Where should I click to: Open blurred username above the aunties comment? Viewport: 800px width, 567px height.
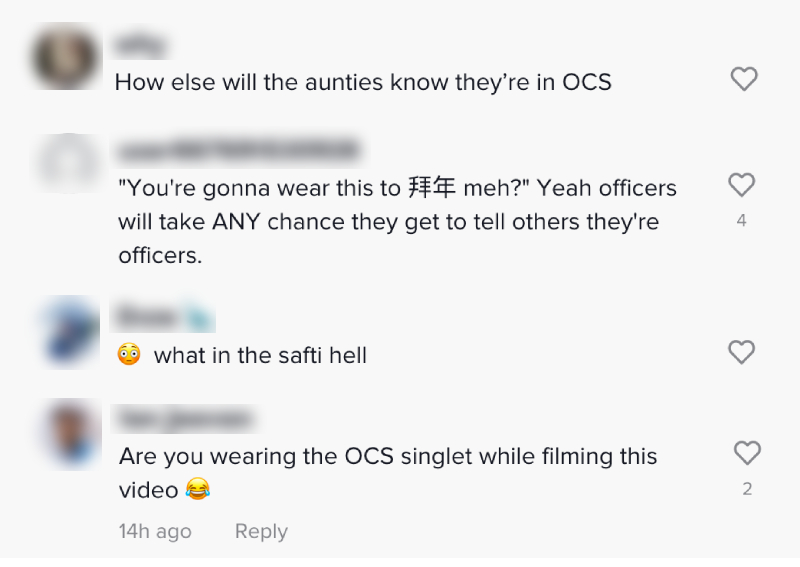click(x=141, y=46)
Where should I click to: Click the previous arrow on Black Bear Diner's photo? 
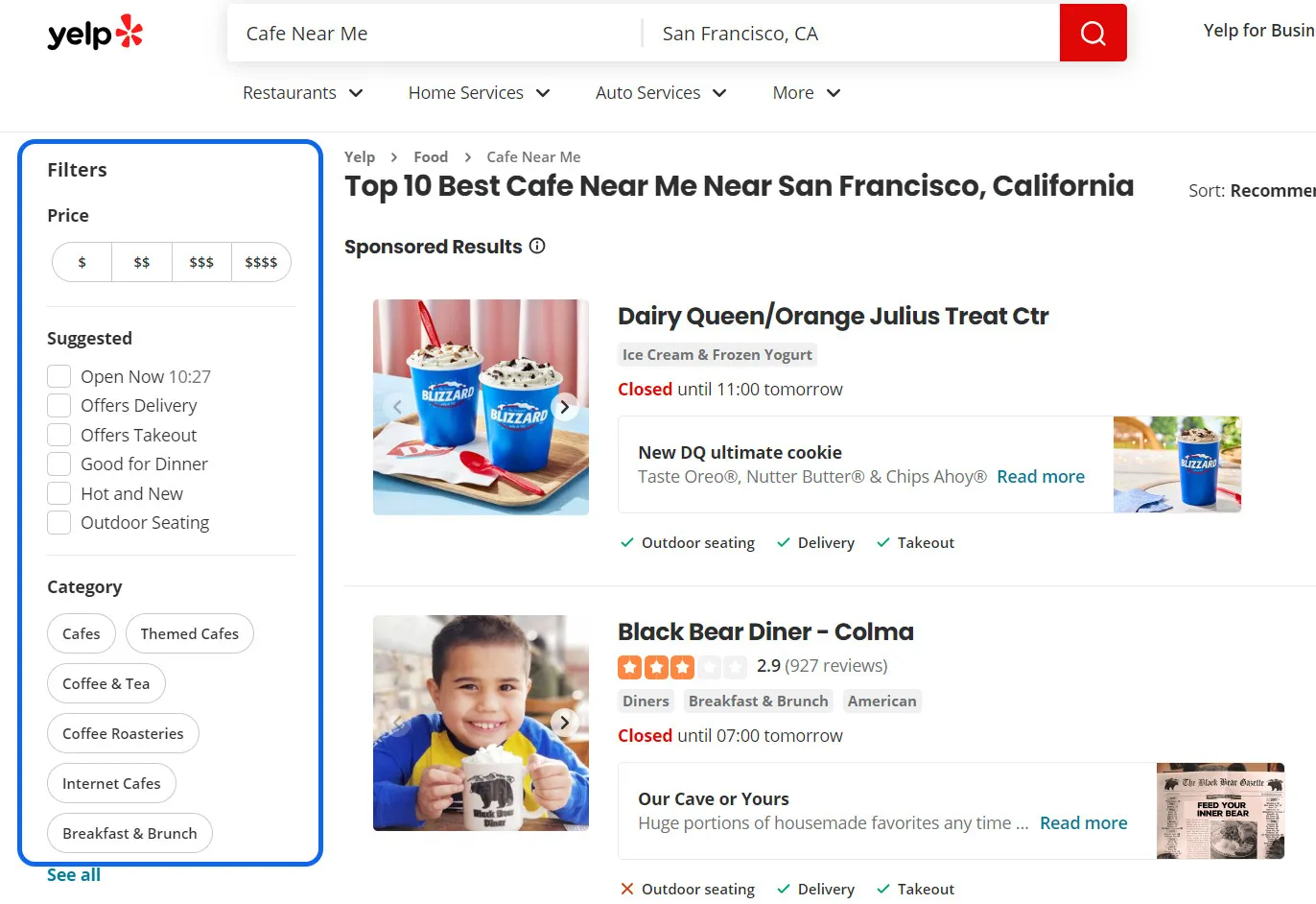(397, 723)

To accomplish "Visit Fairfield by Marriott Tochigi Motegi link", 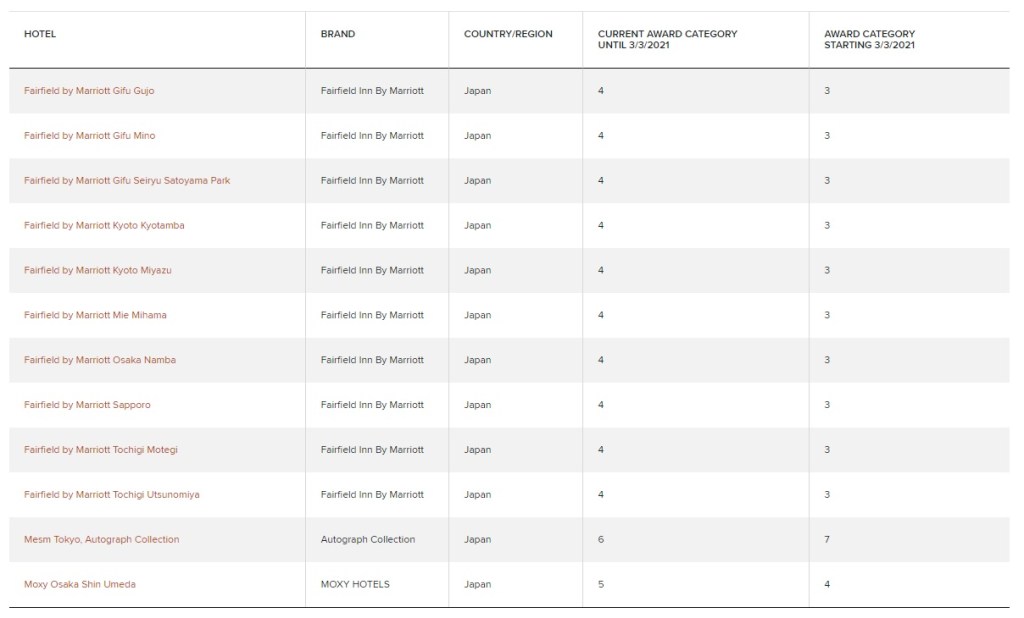I will click(x=101, y=450).
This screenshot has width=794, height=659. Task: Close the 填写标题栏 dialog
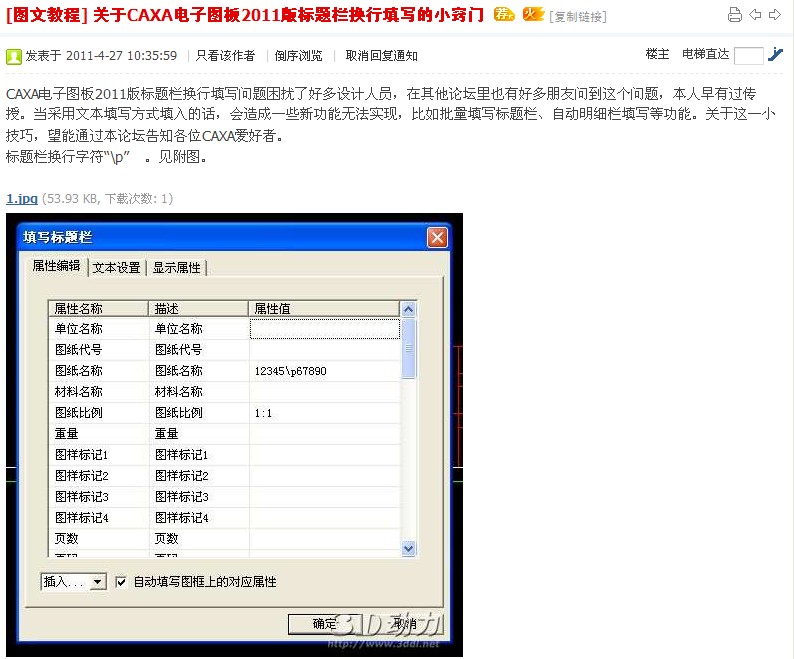click(x=437, y=238)
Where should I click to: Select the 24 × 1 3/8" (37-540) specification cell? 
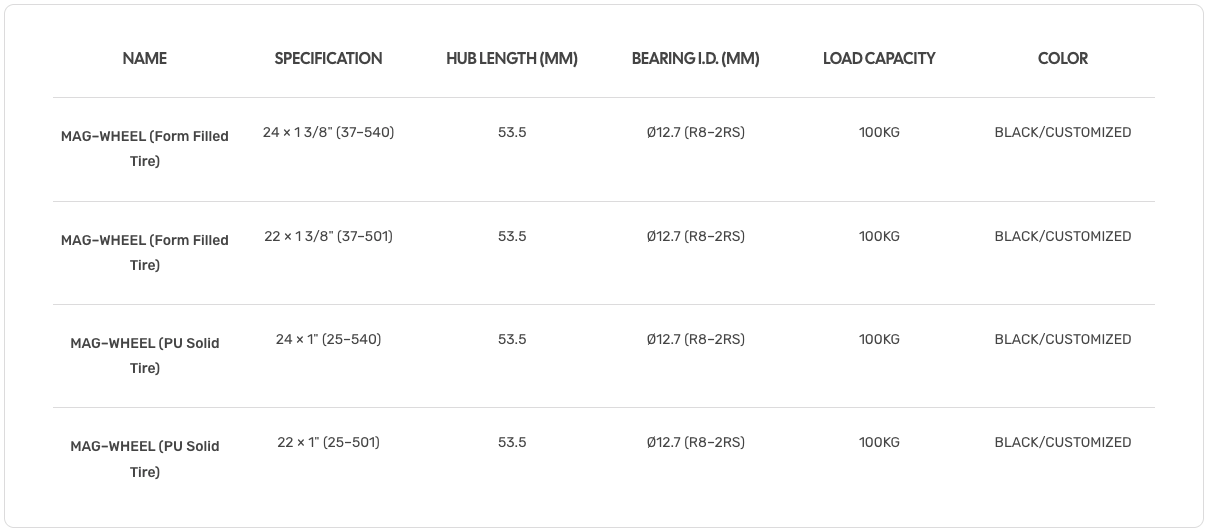(328, 132)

----

Each line from the one containing "This screenshot has" through the last line of the entries above is to be extracted exactly. Pictures are not part of the copy.

This screenshot has width=794, height=659. Task: Close the 填写标题栏 dialog
click(x=437, y=238)
Where should I click to: Select the 24 × 1 3/8" (37-540) specification cell? 
(328, 132)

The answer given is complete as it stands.